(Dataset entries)

--

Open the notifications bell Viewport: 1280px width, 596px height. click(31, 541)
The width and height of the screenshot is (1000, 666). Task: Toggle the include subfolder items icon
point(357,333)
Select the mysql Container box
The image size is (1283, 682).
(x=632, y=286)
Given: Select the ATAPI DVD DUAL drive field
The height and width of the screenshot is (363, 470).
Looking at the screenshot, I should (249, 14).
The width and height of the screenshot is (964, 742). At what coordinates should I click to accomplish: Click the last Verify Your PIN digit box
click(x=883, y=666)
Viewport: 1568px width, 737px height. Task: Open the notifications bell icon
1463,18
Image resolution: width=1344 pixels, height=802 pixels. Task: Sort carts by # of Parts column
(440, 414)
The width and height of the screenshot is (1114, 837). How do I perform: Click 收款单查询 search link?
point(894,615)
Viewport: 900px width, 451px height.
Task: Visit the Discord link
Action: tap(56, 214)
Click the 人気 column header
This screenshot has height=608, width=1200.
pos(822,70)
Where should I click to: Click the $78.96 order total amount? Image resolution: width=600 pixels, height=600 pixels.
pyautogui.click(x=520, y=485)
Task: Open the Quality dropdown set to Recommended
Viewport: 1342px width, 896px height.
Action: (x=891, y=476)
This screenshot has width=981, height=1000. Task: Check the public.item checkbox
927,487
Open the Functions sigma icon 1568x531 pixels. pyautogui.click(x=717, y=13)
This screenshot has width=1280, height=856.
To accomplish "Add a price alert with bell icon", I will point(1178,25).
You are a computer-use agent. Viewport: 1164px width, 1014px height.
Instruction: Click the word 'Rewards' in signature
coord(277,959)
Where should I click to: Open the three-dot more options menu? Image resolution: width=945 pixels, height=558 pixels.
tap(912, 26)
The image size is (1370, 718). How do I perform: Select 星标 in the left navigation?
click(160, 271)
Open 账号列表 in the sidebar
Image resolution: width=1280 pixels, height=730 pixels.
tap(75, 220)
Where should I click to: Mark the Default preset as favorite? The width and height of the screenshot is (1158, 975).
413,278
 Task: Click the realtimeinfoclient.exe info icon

--

→ **WORK ORDER**:
Restate word for word the lines above, beginning with the one that contains "You are a computer-use" and ending with the last line.

→ **TASK SOLUTION**:
You are a computer-use agent. Viewport: 1164px width, 1014px height.
Instruction: Click the word 'Rewards' in signature
coord(277,959)
Where should I click to: Open the three-dot more options menu? Image resolution: width=945 pixels, height=558 pixels.
tap(912, 26)
The image size is (1370, 718). How do I perform: Select 星标 in the left navigation?
click(160, 271)
Open 账号列表 in the sidebar
Image resolution: width=1280 pixels, height=730 pixels.
tap(75, 220)
Where should I click to: Mark the Default preset as favorite? The width and height of the screenshot is (1158, 975).
413,278
 Task: Click the realtimeinfoclient.exe info icon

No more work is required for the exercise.